RECORDS SUPPLIED: Begin

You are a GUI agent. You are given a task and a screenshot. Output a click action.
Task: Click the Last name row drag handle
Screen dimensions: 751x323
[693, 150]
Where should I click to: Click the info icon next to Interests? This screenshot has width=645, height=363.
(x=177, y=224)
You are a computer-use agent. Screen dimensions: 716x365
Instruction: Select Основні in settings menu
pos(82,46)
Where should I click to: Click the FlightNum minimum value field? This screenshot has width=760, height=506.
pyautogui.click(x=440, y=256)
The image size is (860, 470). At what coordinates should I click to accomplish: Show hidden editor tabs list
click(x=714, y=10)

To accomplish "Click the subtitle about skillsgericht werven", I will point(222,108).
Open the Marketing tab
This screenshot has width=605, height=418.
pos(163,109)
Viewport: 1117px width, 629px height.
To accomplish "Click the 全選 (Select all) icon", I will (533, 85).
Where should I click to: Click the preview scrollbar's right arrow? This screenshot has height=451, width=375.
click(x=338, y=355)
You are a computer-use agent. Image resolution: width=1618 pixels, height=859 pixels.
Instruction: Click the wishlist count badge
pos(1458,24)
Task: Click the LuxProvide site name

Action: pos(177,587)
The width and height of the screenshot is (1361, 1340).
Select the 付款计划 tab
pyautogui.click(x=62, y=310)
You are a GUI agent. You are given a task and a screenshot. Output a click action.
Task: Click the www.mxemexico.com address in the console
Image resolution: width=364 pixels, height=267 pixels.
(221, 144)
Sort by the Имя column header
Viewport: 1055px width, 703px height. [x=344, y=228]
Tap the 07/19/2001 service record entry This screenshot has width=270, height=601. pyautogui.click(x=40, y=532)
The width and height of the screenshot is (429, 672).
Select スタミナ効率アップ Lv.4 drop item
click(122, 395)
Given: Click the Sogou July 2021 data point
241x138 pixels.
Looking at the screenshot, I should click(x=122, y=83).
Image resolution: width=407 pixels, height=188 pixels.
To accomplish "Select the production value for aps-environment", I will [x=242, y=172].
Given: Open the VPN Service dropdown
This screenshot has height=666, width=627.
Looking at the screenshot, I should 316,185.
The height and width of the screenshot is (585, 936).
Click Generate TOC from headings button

RECORDS SUPPLIED: End

In full and without changes, copy the entries above.

You are a GUI agent. You are given a task and a screenshot. Output a click action.
Task: Click the Last name row drag handle
Screen dimensions: 751x323
[693, 150]
Where should I click to: Click the info icon next to Interests? This screenshot has width=645, height=363.
(x=177, y=224)
You are a computer-use agent. Screen dimensions: 716x365
Instruction: Select Основні in settings menu
pos(82,46)
Where should I click to: Click the FlightNum minimum value field? This screenshot has width=760, height=506.
pyautogui.click(x=440, y=256)
The image size is (860, 470). At what coordinates should I click to accomplish: Show hidden editor tabs list
click(x=714, y=10)

To accomplish "Click the subtitle about skillsgericht werven", I will point(222,108).
Open the Marketing tab
This screenshot has width=605, height=418.
pos(163,109)
Viewport: 1117px width, 629px height.
To accomplish "Click the 全選 (Select all) icon", I will (533, 85).
Where should I click to: Click the preview scrollbar's right arrow? This screenshot has height=451, width=375.
click(x=338, y=355)
You are a computer-use agent. Image resolution: width=1618 pixels, height=859 pixels.
Instruction: Click the wishlist count badge
pos(1458,24)
Task: Click the LuxProvide site name

Action: pos(177,587)
The width and height of the screenshot is (1361, 1340).
Select the 付款计划 tab
pyautogui.click(x=62, y=310)
You are a GUI agent. You are given a task and a screenshot. Output a click action.
Task: Click the www.mxemexico.com address in the console
Image resolution: width=364 pixels, height=267 pixels.
(221, 144)
Sort by the Имя column header
Viewport: 1055px width, 703px height. [x=344, y=228]
Tap the 07/19/2001 service record entry This screenshot has width=270, height=601. pyautogui.click(x=40, y=532)
The width and height of the screenshot is (429, 672).
Select スタミナ効率アップ Lv.4 drop item
click(122, 395)
Given: Click the Sogou July 2021 data point
241x138 pixels.
Looking at the screenshot, I should click(x=122, y=83).
Image resolution: width=407 pixels, height=188 pixels.
To accomplish "Select the production value for aps-environment", I will [x=242, y=172].
Given: Open the VPN Service dropdown
This screenshot has height=666, width=627.
Looking at the screenshot, I should 316,185.
The height and width of the screenshot is (585, 936).
Click Generate TOC from headings button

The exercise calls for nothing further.